In 2001, the song was voted 80th most popular New Zealand song as part of the APRA Best New Zealand Songs of All Time.
== Year-end charts ==

| Chart (1987) | Position |
|---|---|
| New Zealand (Recorded Music NZ) | 35 |

==Certifications==

| Region | Certification | Certified units/sales |
| New Zealand (RMNZ) | Platinum | 30,000^{‡} |
^{‡} Sales+streaming figures based on certification alone.

==Aotearoa Reggae All Stars version==

In June 2013, a cover version of "Sensitive to a Smile" was released on iTunes by the Aotearoa Reggae All Stars, a supergroup of New Zealand reggae artists. It debuted at number 2 in the Official New Zealand Music Chart singles chart, and at number 1 in the Official New Zealand Music Chart. The single re-entered the New Zealand chart in February 2014 at number 30.

The song was released as a charity single, with proceeds benefiting the violence-free parenting advocacy charity Mana Ririki. The project was conceived by Avina Kelekolio of Tomorrow People and Rio Panapa of Sons of Zion. The group features Sons of Zion, Tomorrow People, Three Houses Down, House of Shem, Ria Hall, Majic Paora, Che Fu, Katchafire, 1814, Chad Chambers, NRG Rising and Tasty Brown.

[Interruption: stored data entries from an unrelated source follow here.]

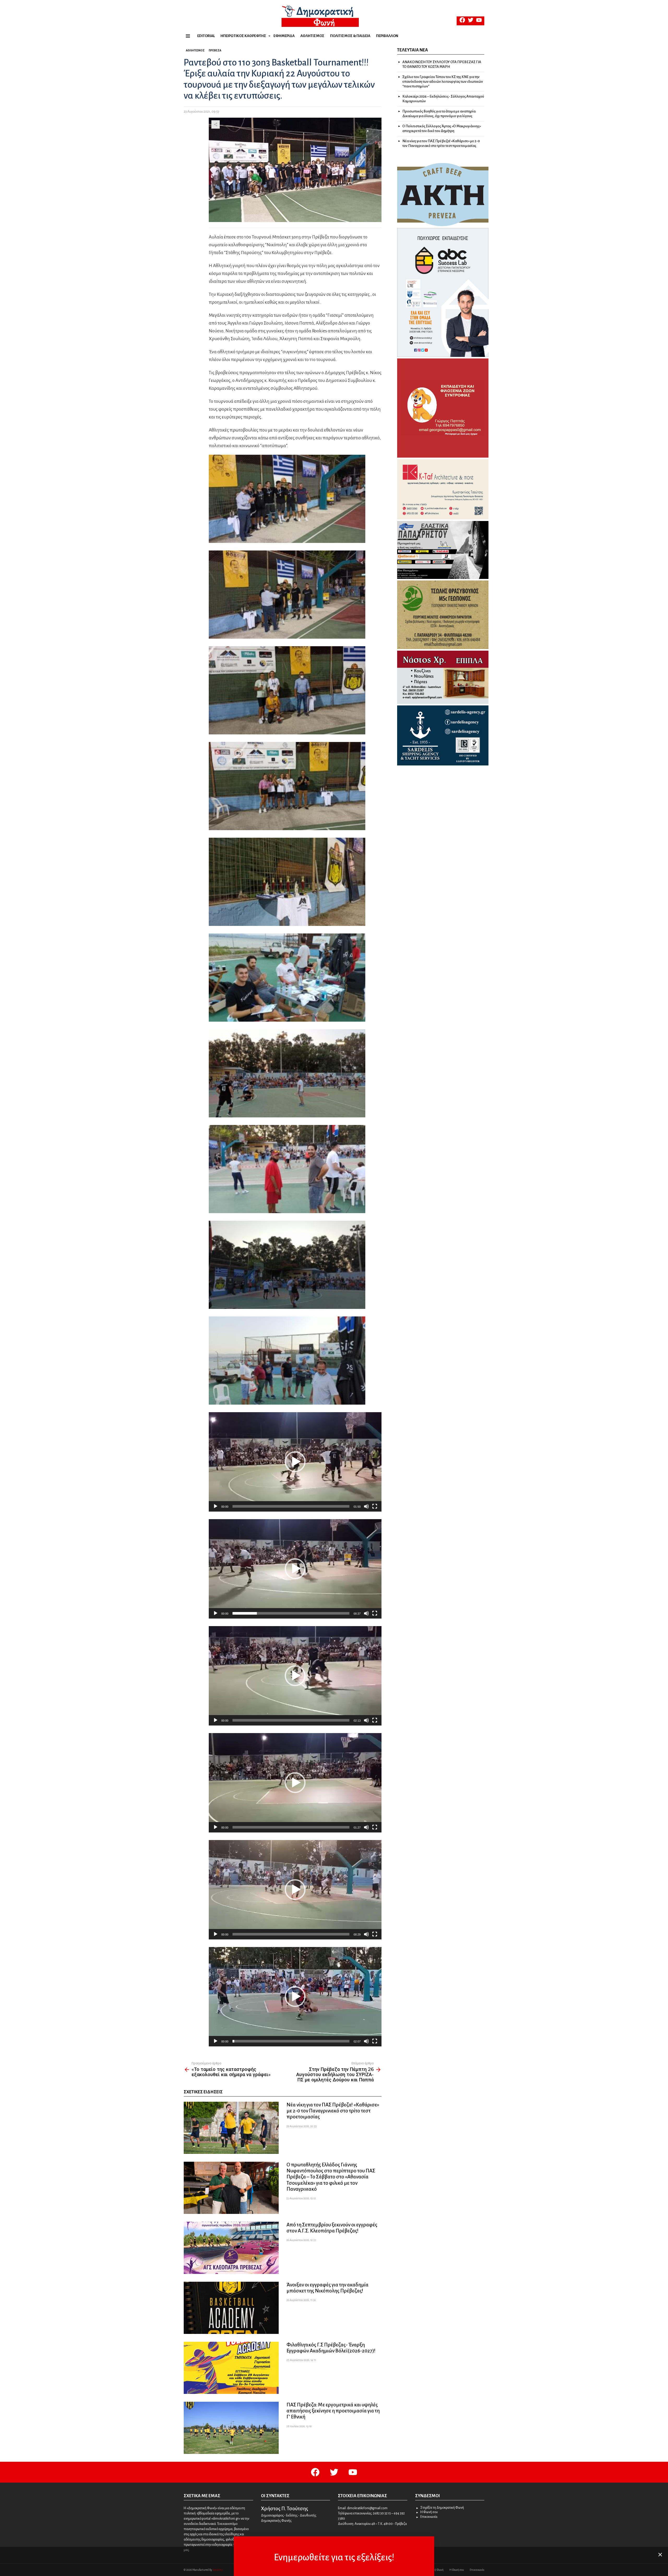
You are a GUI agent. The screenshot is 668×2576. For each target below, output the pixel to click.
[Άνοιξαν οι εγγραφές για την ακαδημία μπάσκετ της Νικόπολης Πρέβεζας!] (231, 2308)
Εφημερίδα (284, 36)
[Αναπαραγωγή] (215, 1506)
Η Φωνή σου (429, 2512)
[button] (295, 1461)
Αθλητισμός (312, 36)
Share (215, 124)
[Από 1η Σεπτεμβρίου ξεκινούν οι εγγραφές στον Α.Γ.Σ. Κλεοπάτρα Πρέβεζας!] (231, 2248)
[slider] (290, 1506)
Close (660, 2554)
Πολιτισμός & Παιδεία (350, 36)
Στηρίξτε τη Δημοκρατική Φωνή (442, 2507)
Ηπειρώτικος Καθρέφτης (243, 36)
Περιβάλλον (387, 36)
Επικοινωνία (428, 2517)
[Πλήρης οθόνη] (374, 1506)
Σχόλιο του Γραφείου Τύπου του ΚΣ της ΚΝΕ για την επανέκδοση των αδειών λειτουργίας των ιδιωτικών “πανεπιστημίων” (442, 81)
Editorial (206, 36)
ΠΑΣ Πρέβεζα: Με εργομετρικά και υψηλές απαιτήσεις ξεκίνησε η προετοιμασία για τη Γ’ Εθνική (333, 2410)
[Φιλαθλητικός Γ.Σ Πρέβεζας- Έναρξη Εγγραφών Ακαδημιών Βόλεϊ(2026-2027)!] (231, 2368)
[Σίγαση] (366, 1506)
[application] (295, 1462)
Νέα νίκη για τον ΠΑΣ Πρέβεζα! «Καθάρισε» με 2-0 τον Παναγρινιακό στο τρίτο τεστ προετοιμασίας (333, 2110)
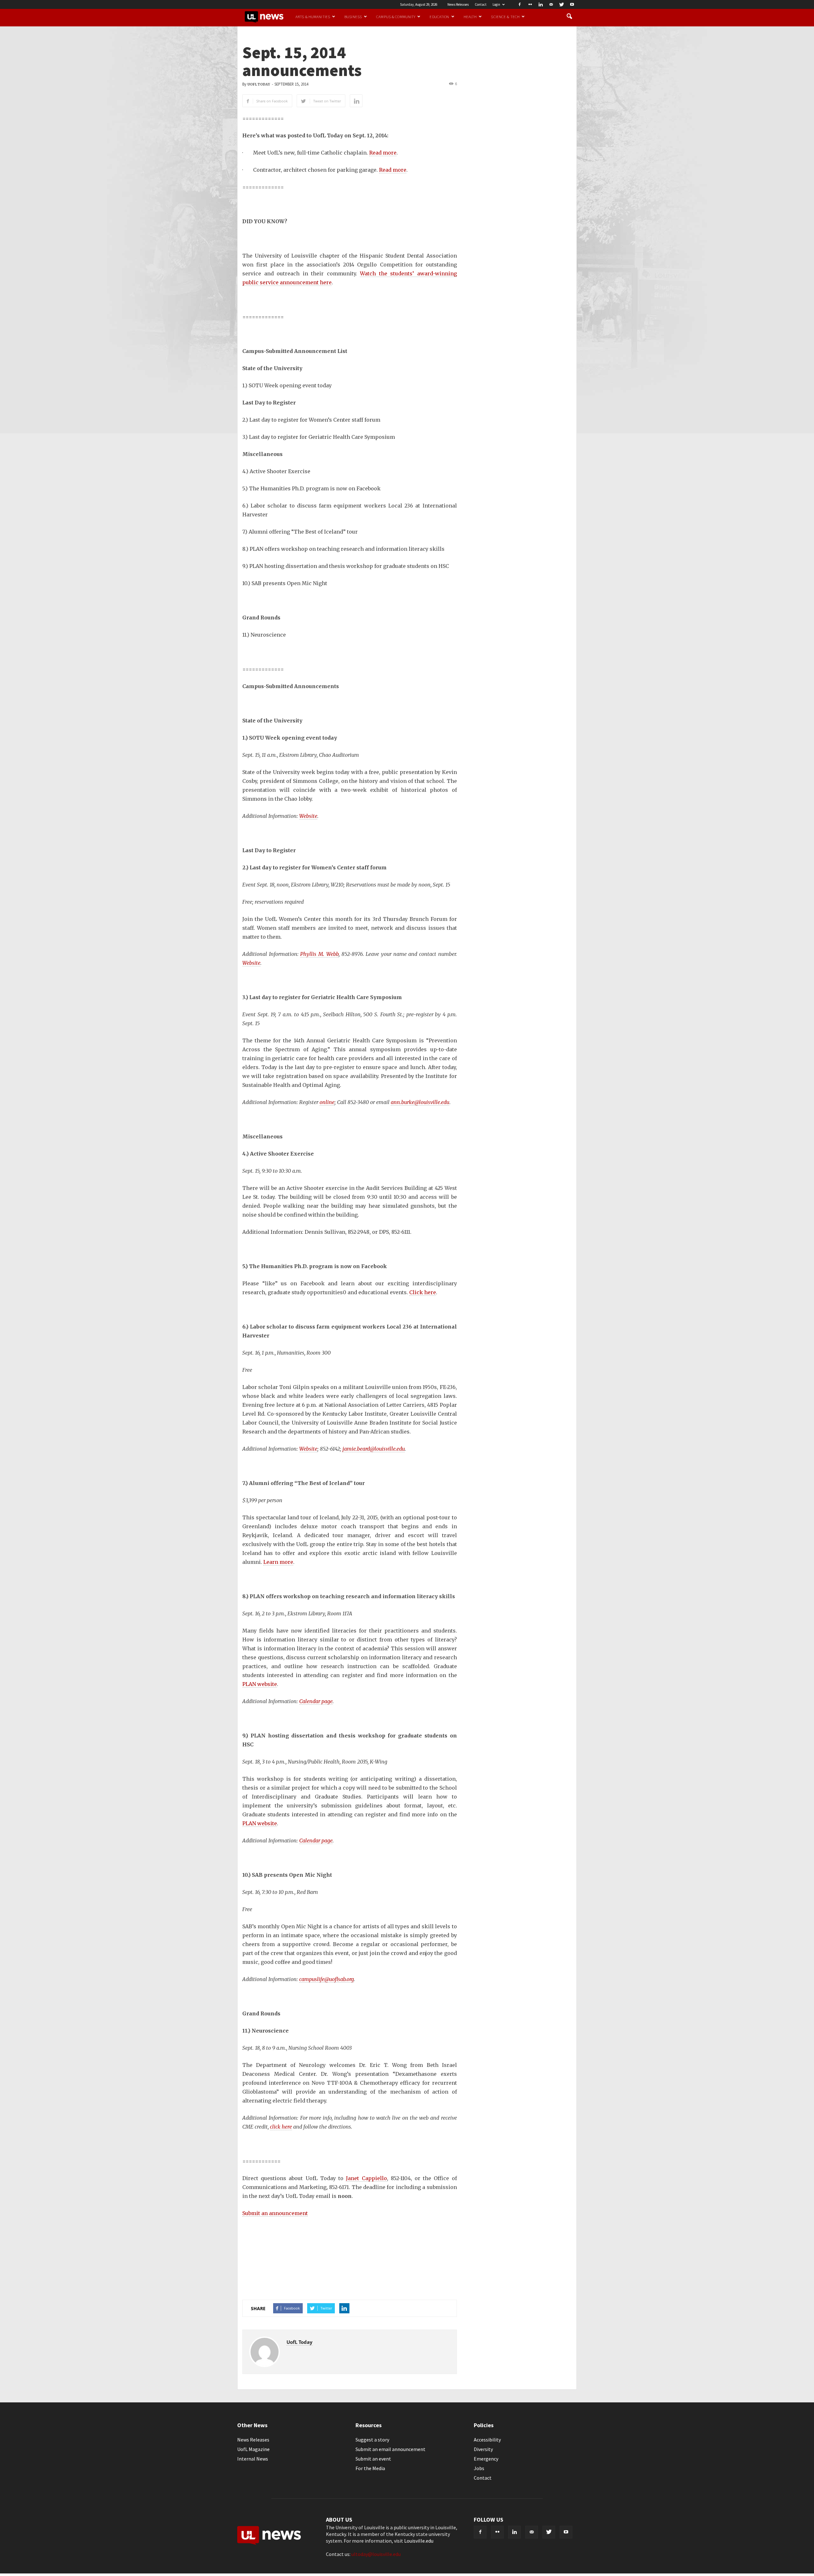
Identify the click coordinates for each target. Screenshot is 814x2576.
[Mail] (551, 4)
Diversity (483, 2449)
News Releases (458, 4)
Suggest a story (372, 2439)
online (327, 1102)
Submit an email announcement (390, 2449)
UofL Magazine (253, 2449)
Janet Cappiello (366, 2178)
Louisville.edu (418, 2541)
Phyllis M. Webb (319, 954)
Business (353, 16)
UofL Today (258, 84)
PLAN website (259, 1684)
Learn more (278, 1562)
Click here (422, 1292)
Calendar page (316, 1701)
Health (470, 16)
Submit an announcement (275, 2213)
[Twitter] (561, 4)
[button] (569, 16)
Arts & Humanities (312, 16)
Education (439, 16)
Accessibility (487, 2439)
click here (281, 2127)
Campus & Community (395, 16)
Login (496, 4)
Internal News (252, 2458)
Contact (480, 4)
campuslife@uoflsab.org (326, 1979)
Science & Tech (505, 16)
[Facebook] (519, 4)
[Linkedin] (540, 4)
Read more (383, 152)
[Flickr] (530, 4)
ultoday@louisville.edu (376, 2554)
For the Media (370, 2468)
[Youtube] (572, 4)
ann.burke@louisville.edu (420, 1102)
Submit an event (373, 2458)
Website (308, 816)
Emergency (486, 2458)
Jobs (479, 2468)
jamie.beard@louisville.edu (373, 1449)
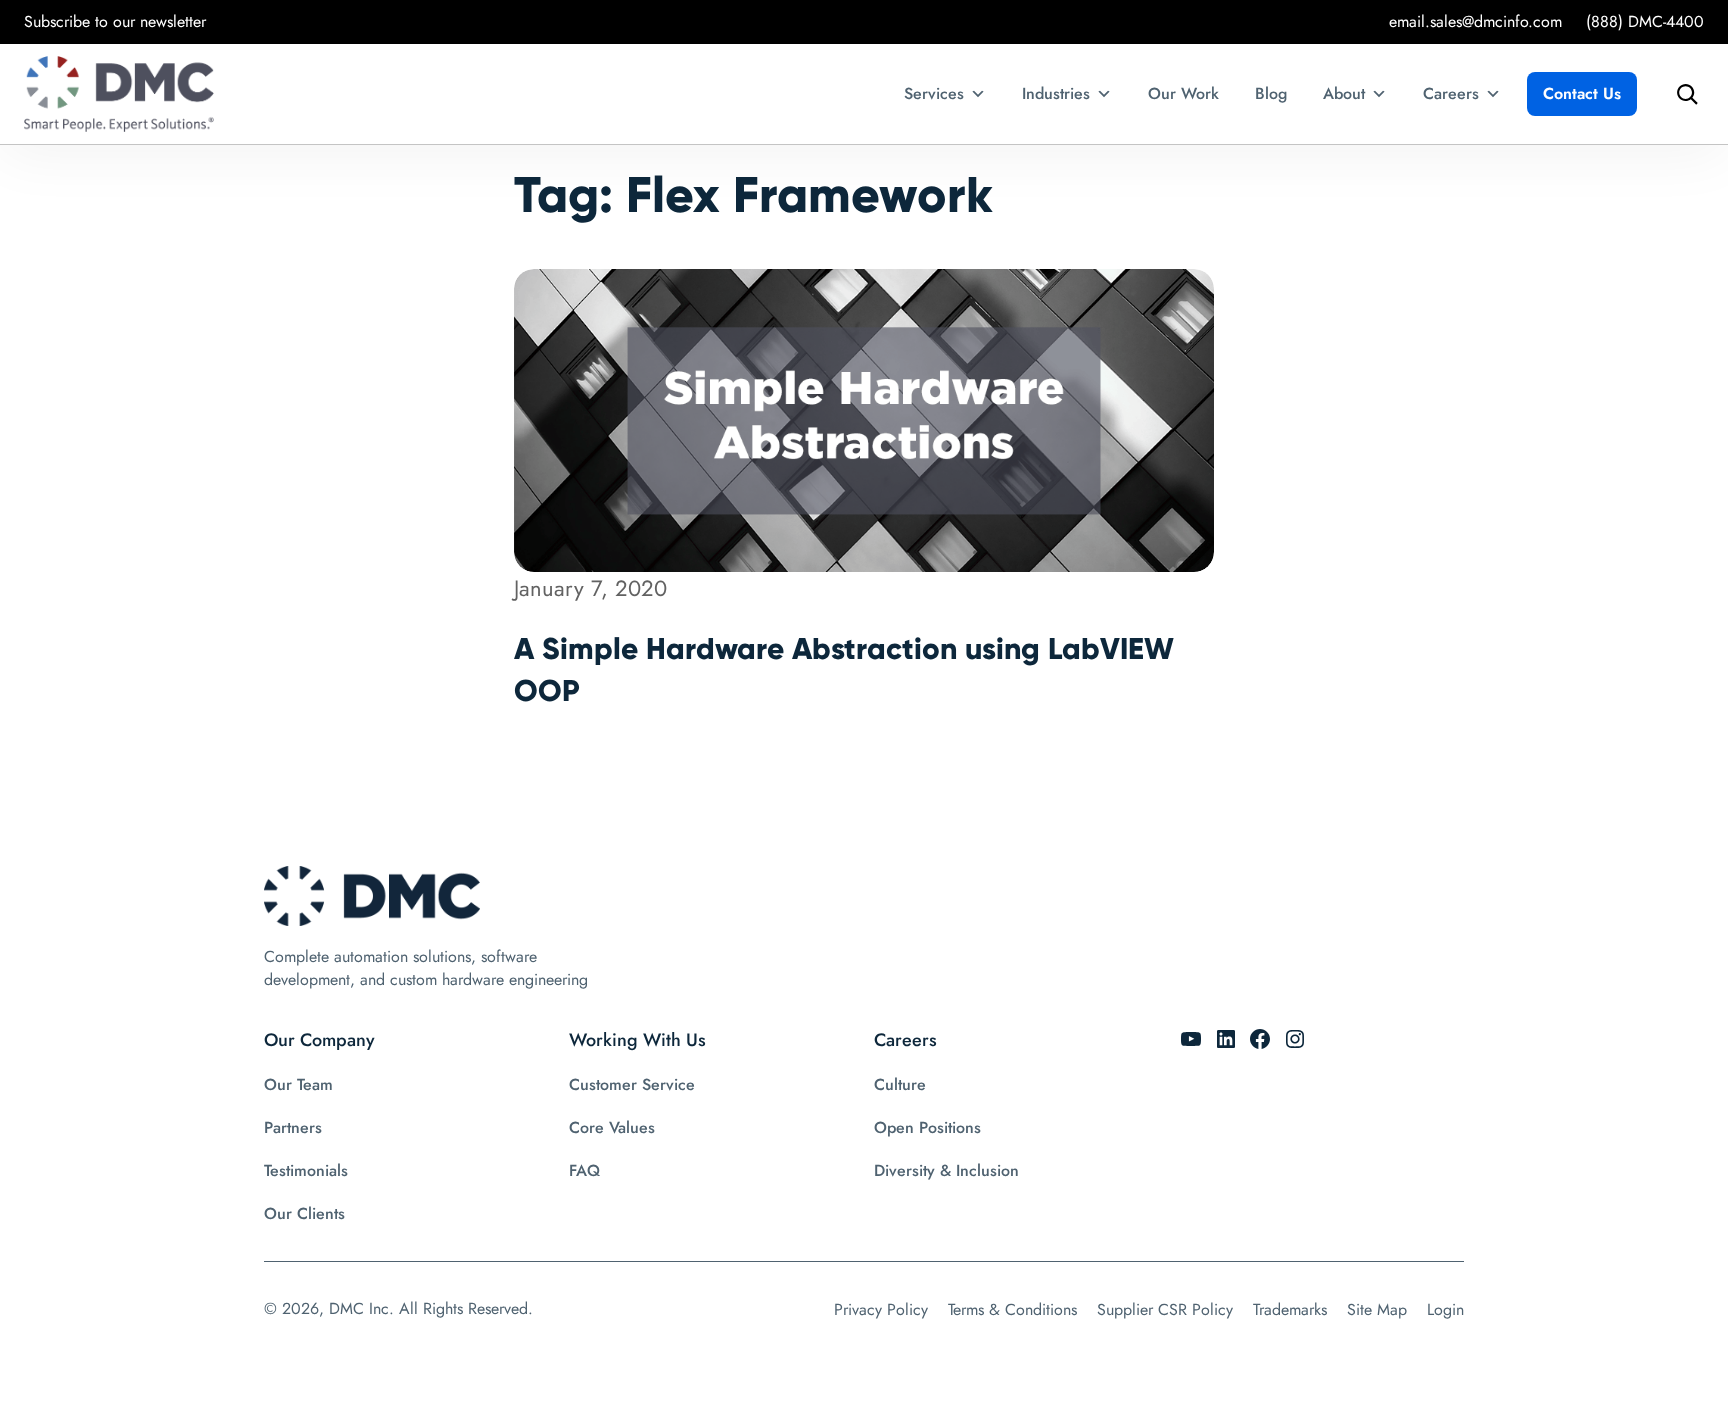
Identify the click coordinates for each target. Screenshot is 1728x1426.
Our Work (1183, 93)
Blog (1271, 93)
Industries (1056, 93)
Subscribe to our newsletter (115, 21)
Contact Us (1582, 93)
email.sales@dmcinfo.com (1475, 21)
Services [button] (934, 93)
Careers (1451, 93)
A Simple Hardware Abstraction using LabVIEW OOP (844, 669)
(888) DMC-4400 (1645, 21)
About (1344, 93)
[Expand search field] (1682, 94)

The single release was accompanied by a behind-the-scenes documentary broadcast on Māori Television.

===Chart performance===

| Chart (2013) | Peak position |
|---|---|
| New Zealand (RMNZ) | 2 |
| New Zealand singles (RMNZ) | 1 |

== Hollie Smith version ==
In 2008, to celebrate the song's 20th anniversary, Herbs' 30th anniversary and the release of their career best-of album, the New Zealand singer Hollie Smith recorded a version of the song with the Mount Roskill Primary School choir. The song peaked at number 33 in the New Zealand singles chart. The song was included on Herbs' 2008 best-of album, Lights of the Pacific - The Very Best of Herbs.